By the time they were released from the hospital — more a precautionary stay than due to the severity of their cuts and bruises — word of the accident had already made it onto a variety of online local and international news site and was rapidly spreading through the blogs. Scott’s phone was gone, lost somewhere in the wreckage, which was now entirely presided over by agents from the FAA, since it had been an American-built airplane. They had to use Hilt’s phone to check in with everyone to tell them that they were okay. By the second person they called, they realized that the story, spreading electronically at first, but eventually into newspapers as well, was turning into something out of a Hollywood thriller.

“This is ridiculous,” Hilt said as he hung up the phone. “Now they’re reporting that there was three million dollars and a bunch of coke in a suitcase on the back of the plane, and that you’re on the run to Colombia. I’ve never gone near cocaine — and where the hell did they get the three million dollars?”

Scott shook his head, bewildered. He was watching an urban legend generating right in front of him, and there was nothing he could do about it. What the hell — it was just too perfect to fight. A high-flying American cowboy from Montana, fleeing Costa Rica to Colombia with millions of dollars and mountains of coke.

Mezrich’s implication in this excerpt is crystal clear: these allegations were false. The real truth about the Sabreliner crash took until 2011 to appear, when Costa Rican authorities finally confirmed that the stories were true, and that investigators really did find a duffel bag containing $3 million in the Sabreliner’s wrecked fuselage.  [Note: The “Colombia” referenced is in connection to the original flight’s scheduled refueling stop, halfway to Antigua, in Cartagena, Colombia.]

I’ve archived several news reports about this.  Here’s one example, from the Tico Times, one of Costa Rica’s largest newspapers:

In 2007, a small private plane had a minor accident during takeoff at Costa Rica’s Juan Santamaría International Airport. While investigating the accident, airport officials stumbled upon something unusual.

Inside the plane authorities found a bag containing $3 million in cash. The plane was headed for Colombia, and one of its passengers was Scott Tom, owner of the online gambling website Absolute Poker. One of the world’s more popular online gambling sites, Absolute Poker was based at a non-descript office building in Rohrmoser, west of San José, under the name Innovative Data Solutions (IDS).

The multi-million dollar discovery prompted the Public Prosecutor’s Office to begin monitoring Tom, who investigators suspected of laundering money earned from U.S. poker players and dispersing it into bank accounts throughout the world.

“When we learned of the money on the plane and that Scott Tom had been on the flight, we began to investigate the financial and economic activities that he had in Costa Rica,” Guillermo Hernández, adjunct prosecutor at the Prosecutor’s Office’s Financial Crimes Division, told The Tico Times this week. “We were able to determine that there was an important flow of money from the United States to Costa Rica and that it was being invested in different forms in Costa Rica.” [bold emphasis mine]

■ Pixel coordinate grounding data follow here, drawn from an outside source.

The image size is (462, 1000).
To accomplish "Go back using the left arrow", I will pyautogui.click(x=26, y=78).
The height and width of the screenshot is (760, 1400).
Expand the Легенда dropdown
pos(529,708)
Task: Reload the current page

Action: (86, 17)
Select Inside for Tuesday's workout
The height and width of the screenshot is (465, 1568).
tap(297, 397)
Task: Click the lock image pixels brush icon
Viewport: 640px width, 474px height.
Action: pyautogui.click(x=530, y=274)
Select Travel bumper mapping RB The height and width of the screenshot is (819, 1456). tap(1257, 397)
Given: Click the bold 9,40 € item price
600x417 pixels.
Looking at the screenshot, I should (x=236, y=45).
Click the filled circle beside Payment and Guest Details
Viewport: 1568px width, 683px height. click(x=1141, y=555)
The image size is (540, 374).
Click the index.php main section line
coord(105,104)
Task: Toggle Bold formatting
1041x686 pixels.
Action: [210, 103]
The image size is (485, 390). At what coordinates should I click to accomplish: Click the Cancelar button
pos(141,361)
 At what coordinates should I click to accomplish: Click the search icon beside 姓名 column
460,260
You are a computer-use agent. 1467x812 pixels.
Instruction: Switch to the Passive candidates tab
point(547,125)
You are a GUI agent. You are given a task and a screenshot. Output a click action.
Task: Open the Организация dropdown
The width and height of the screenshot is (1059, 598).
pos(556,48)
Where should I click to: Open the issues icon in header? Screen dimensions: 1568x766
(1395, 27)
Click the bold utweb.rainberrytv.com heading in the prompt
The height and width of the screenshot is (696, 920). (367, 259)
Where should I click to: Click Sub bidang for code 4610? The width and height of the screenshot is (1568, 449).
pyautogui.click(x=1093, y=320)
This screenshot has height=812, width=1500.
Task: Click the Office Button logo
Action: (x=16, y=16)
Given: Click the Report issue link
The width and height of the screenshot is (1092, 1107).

But Hernández said the Prosecutor’s Office couldn’t verify the money’s source.

Four years later, and with a little help from the U.S. Federal Bureau of Investigation (FBI), the Prosecutor’s Office began to build a case that allegedly linked the funds to illegal online gambling operations. Investigators believed they had enough evidence that money laundering and bank fraud were occurring.

The $3 million from the Sabreliner crash in 2007 was the key event that allowed Costa Rica’s OIJ agents to raid Scott Tom’s home and the AP offices in conjunction with the US’s 2011 Black Friday indictments.  Mezrich didn’t mention that all at, and glosses over the raid on Tom (who had already gone on the lam) in a couple of brief sentences.

In other words, the fratboys told lies to Mezrich, and Mezrich lied to his readers.  So now you know.  It’s not even close to debatable.